**Task requirements:** Locate every line in the listing below that contains the word "Expand", matching case exactly, and copy each of those lines.

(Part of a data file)
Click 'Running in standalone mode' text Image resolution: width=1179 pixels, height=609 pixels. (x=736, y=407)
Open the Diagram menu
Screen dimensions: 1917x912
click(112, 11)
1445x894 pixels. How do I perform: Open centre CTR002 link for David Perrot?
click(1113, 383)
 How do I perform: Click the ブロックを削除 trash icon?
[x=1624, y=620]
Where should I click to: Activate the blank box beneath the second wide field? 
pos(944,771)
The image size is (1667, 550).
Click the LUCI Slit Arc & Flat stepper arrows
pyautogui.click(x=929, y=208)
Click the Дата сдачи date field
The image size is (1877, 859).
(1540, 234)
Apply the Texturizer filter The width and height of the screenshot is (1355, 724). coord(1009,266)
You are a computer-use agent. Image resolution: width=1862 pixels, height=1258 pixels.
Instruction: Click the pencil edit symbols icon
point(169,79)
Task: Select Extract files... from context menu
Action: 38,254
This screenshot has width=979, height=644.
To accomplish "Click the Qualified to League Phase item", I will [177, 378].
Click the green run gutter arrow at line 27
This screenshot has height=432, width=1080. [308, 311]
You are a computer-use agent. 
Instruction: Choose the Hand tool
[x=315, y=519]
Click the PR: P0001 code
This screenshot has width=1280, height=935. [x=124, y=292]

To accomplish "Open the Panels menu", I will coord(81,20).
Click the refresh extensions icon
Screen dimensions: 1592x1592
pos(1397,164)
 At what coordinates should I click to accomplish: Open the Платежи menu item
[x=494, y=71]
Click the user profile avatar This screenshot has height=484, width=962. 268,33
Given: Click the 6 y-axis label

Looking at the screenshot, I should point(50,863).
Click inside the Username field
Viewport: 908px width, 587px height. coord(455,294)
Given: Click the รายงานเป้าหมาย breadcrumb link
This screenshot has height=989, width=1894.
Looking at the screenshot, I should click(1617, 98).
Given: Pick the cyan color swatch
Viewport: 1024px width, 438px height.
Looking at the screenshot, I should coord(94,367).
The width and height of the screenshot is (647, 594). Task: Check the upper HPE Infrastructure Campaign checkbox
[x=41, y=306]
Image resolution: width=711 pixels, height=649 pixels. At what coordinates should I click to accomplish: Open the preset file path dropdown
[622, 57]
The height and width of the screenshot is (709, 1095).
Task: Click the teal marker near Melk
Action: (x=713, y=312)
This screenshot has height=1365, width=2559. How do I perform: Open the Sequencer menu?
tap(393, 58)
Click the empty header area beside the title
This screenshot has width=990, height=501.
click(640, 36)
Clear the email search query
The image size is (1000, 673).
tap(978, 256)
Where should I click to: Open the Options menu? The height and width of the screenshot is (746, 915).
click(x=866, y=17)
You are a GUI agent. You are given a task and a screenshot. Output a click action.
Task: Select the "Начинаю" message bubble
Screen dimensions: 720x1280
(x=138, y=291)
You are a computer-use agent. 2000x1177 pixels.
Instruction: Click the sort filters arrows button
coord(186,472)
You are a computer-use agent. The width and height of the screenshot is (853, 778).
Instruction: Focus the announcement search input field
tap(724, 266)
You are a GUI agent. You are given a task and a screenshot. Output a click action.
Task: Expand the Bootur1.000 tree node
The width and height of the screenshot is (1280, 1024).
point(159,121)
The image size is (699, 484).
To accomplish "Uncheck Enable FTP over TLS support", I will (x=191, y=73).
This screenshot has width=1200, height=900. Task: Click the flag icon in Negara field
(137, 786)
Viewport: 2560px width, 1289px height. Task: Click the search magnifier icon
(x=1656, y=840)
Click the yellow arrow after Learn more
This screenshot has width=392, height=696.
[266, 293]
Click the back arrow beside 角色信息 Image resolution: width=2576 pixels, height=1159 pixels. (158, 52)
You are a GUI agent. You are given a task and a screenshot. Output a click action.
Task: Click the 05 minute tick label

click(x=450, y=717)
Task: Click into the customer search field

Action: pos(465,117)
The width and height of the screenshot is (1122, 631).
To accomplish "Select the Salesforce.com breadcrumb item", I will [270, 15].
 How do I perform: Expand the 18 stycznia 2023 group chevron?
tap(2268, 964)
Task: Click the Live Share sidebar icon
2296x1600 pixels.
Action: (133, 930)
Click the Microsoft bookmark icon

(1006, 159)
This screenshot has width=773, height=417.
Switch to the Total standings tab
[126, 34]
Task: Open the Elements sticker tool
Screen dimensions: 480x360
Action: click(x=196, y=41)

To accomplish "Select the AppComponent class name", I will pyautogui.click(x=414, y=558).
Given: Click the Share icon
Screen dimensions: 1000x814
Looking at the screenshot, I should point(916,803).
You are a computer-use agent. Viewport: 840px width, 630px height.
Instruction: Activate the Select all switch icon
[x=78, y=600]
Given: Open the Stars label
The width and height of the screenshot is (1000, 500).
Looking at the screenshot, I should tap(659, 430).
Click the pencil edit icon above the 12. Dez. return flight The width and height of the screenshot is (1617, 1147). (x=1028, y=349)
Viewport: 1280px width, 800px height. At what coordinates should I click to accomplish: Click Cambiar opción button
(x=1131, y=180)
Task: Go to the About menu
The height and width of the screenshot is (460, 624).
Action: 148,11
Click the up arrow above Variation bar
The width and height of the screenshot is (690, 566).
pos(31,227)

**Final result:**
Task: Expand the Bootur1.000 tree node
 How do I perform: Expand the 18 stycznia 2023 group chevron?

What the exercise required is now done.